Trees in the Bible Fr. Sean McDonagh

One way of highlighting the importance of trees is to examine what the Bible has to say about trees. The psalmist in the first psalm likens the person who does not follow the advice of the wicket or loiter with sinners, but finds his pleasure in the Law of God, to a tree planted by a stream.  This tree yields it fruit in season and its leaves never fade. What follows is some reflection on specific trees that appear in the bible.

Vines (Vitis vinifera)

In Jotham’s fable in the Book of Judges the vine speaks, in response to the request that it would become the king of trees.

“Must I forgo my wine

which cheers the hearts of gods and men,

to stand swaying above the trees. (Judges 9:13).

In the book of Isaiah we find poem by the young prophet which casts the relationship of the people of Israel and God in terms of a vineyard and the person who looks after the vineyard.  God does everything to tend his vineyard, yet instead of producing grapes, it yields sour grapes instead. As a result Israel is rejected. (Is. 5: 1-7).

In the New Testament in chapter 15 of his gospel, John presents Jesus as the true vine.  “I am the true vine, and my Father is the vine grower. (Jn. 15:1) The believers are the branches, but they cannot bear fruits unless they are joined to and sustained by the vine tree.  “ Just as the branch cannot bear fruit by itself unless it abides in the vine neither can you unless you abide in me. I am the vine, you re the branches.”(Jn 15: 1-5).  Those who abide in me and I in them bear much fruit because apart from me you can do nothing.” (Jn. 15: 5).  Being cut off from the vine has serious consequences for the believer. “Whoever does not abide in me is thrown away like a branch and withers; such branches are gathered, thrown into the fire and burned.”  (Jn. 15:6).

The Palm tree, (Phoenix dactylifera)

The date palm tree is one of the most useful and beautiful trees in the Bible. Its deep tap-root system means that it can grow where there is very little water.  Not alone did it produce dates, it also produced sugar, oil, wine, thread, tannin and dyes. The seeds could be fed to animals, especially cattle and leaves were used as roofing material. The popular belief that the fruit became sweeter as the tree aged, is reflected in Psalm 92. Mats and bags were also made out of the fibre of the palm trees.  The inhabitants of Jerusalem waved palms and placed them on the road when Jesus rode into Jerusalem on an ass’s colt. (John 12:13; Matthew 21:8).

In the Book of Revelation, the great multitude of the redeemed will greet the resurrected Lord Jesus. They will be “clothed with white robes, and palms in their hands”; crying, “Salvation belongs to our  God who is seated on the throne and to the  Lamb” ( Rev 7: 9-10).

Trees used as Satire.

The author of the book of Judges uses the contrast between useful trees such as the olive, the fig and the vine, and ‘problems’ trees such as brambles to ridicule the ambition of Abimelech to become king.

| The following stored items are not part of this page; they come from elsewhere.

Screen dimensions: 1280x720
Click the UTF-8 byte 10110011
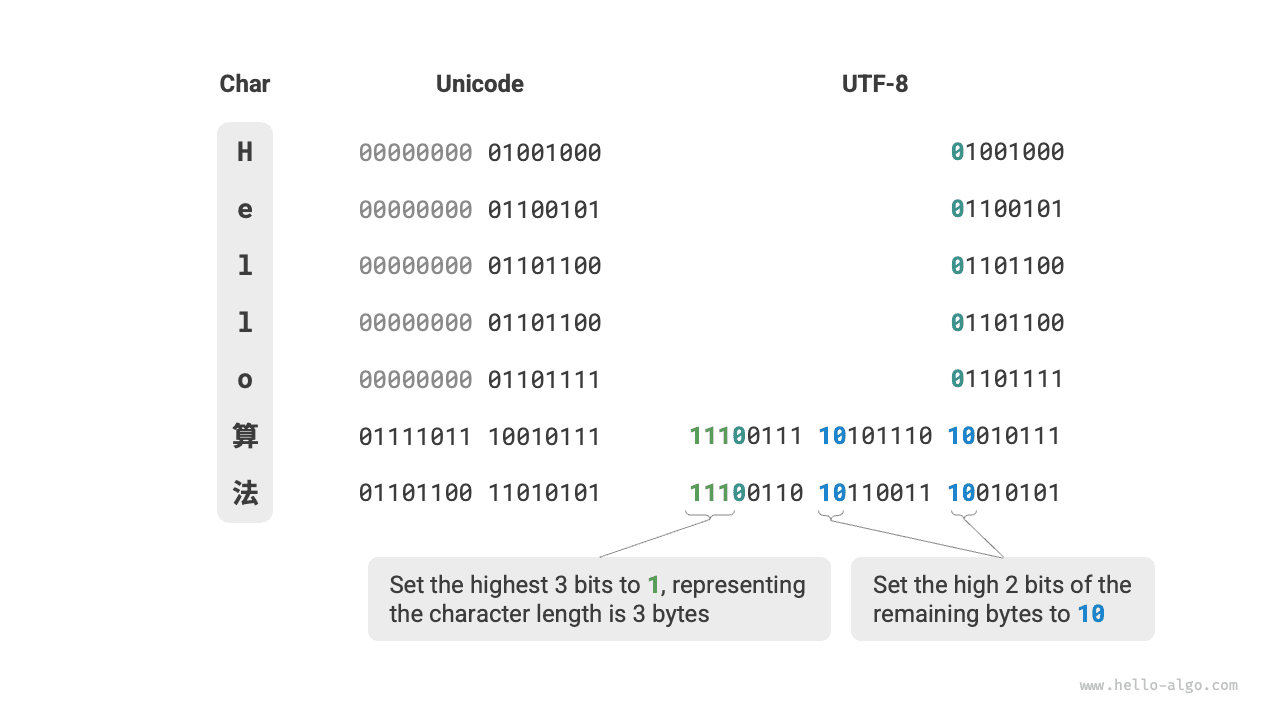pyautogui.click(x=875, y=493)
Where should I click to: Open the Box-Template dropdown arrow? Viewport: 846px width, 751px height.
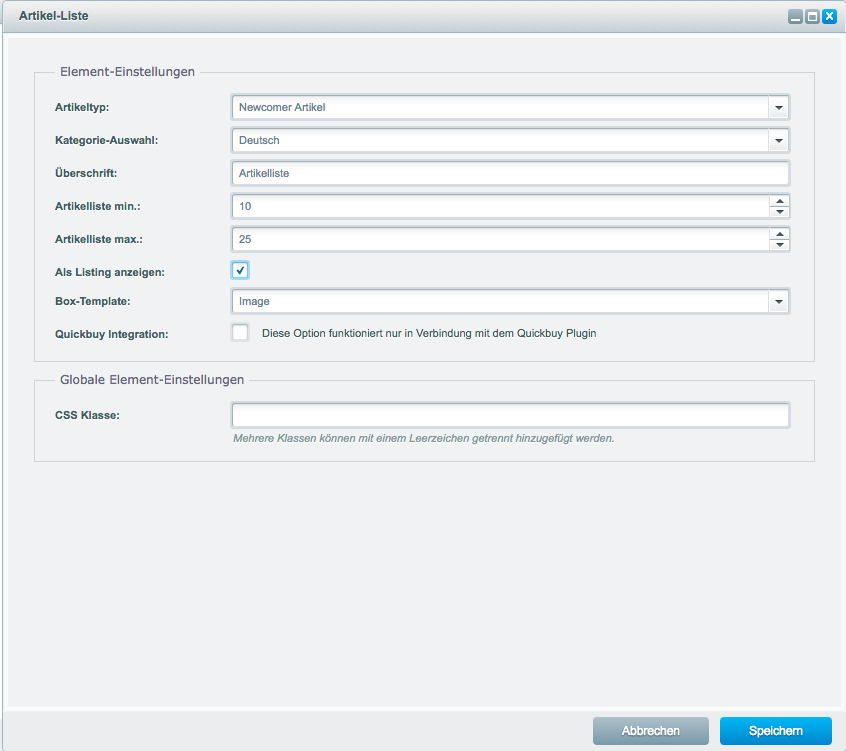779,301
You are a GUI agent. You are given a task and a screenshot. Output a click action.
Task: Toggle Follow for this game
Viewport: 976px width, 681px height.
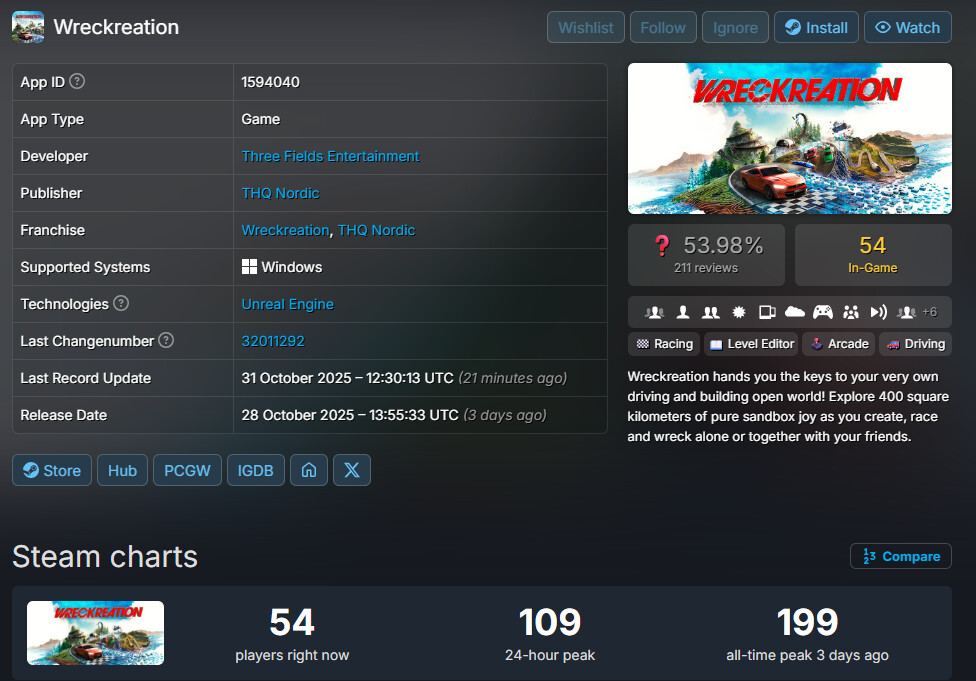(x=663, y=27)
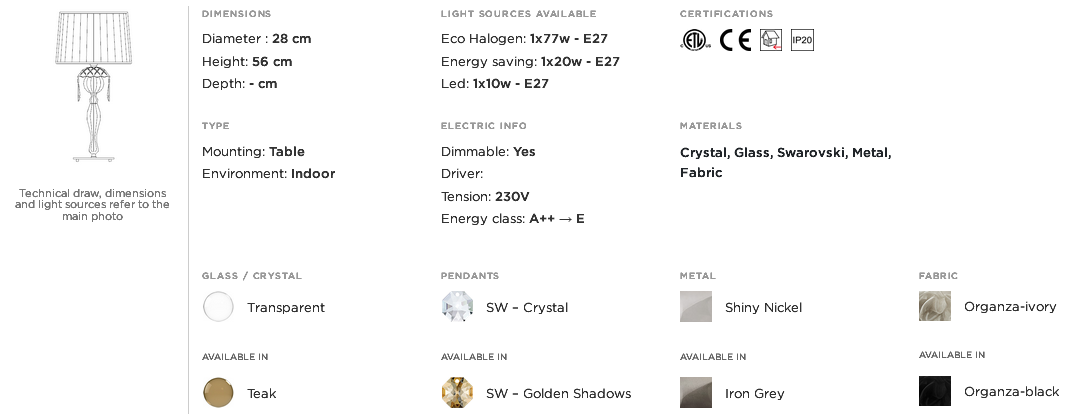The height and width of the screenshot is (414, 1074).
Task: Click the Organza-black label
Action: click(x=1012, y=391)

The sarcasm in the final verse is pointed. “And the thorn bush answered the trees

If in all good faith you anoint me king to reign over you,

then come and shelter in my shade.

If not, fire will come from the thorn bush

and devour the cedars of Lebanon. (Judges 9: 7-15).

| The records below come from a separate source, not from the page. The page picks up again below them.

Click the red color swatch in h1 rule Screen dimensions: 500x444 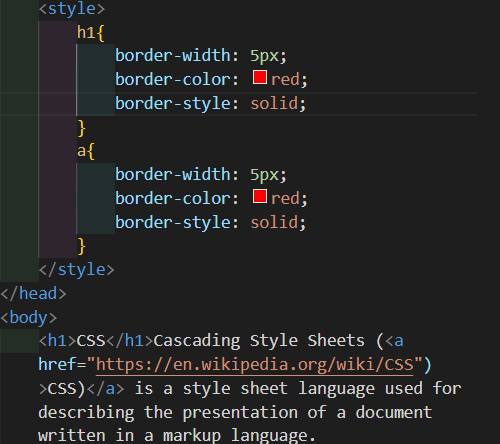(x=260, y=77)
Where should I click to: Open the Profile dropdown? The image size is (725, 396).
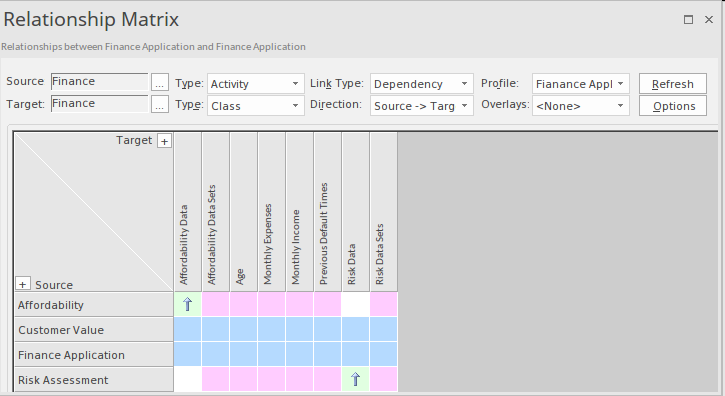click(x=580, y=84)
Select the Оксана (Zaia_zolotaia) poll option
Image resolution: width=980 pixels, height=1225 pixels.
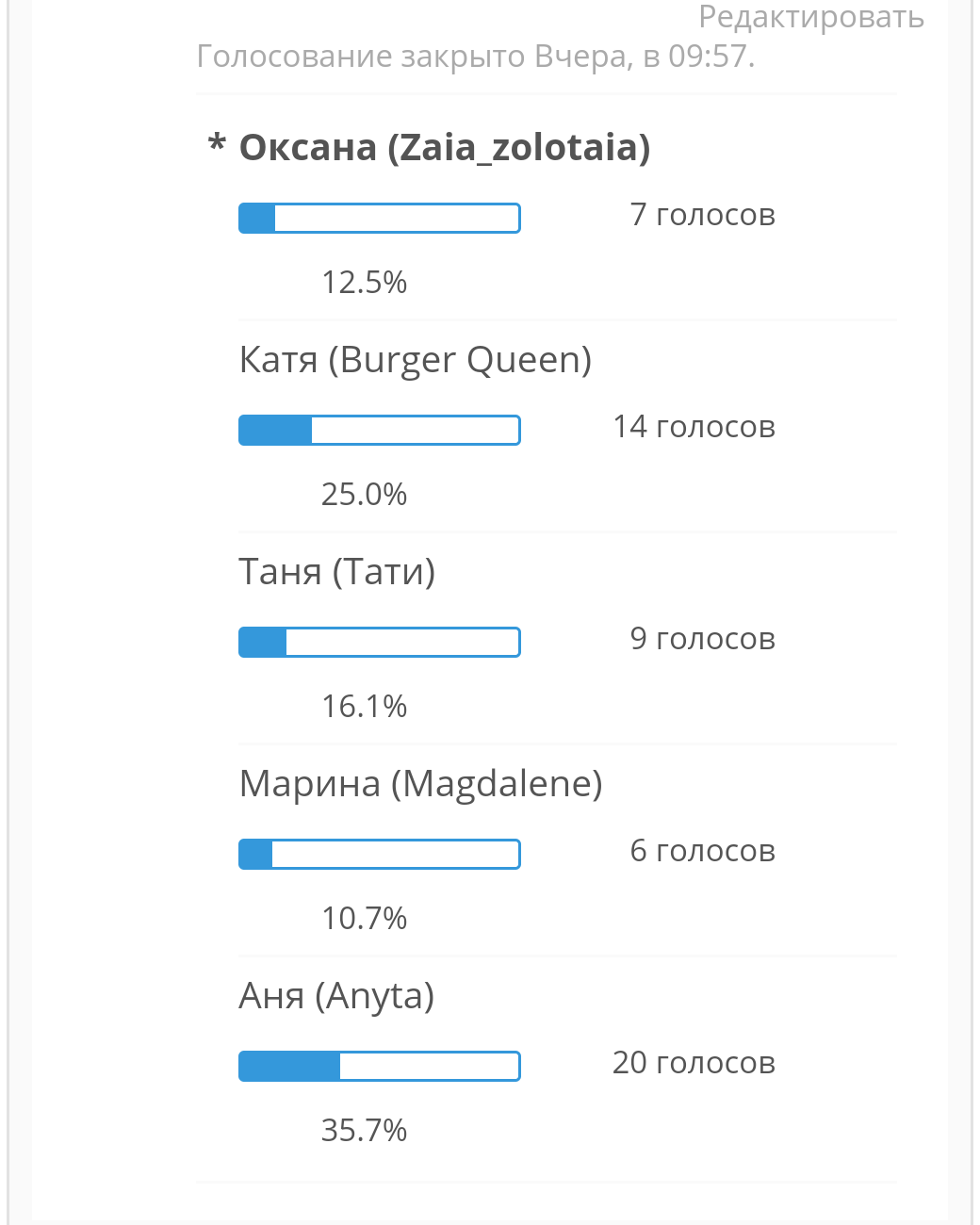click(445, 148)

Susanna and the Judgment of Daniel.

Daniel saved the life of Susanna who when she refused to have sex with two elders was herself accused by the elders of having sex with a young man, who escaped before he could be apprehended. The following day an assembly sentenced Susanna to death on the word of the two elders. They were about to carry out the sentence when Daniel intervened and pointed out that assembly was about to without any real investigation.  Daniel ordered that the judges should be separated.  Then asked each of them,  what tree did they see Susanna and her supposed lover lying under? One said a mastic tree (Pistacia lentiscus) the other a holm oak (Quercus ilex). Both were seen to be lying, so Susanna life was saved and the wicked judges put to death.  The chapter ends with the sentence;”from that day onwards Daniel’s reputation stood high with the people.  (Dan. 13: 1-64).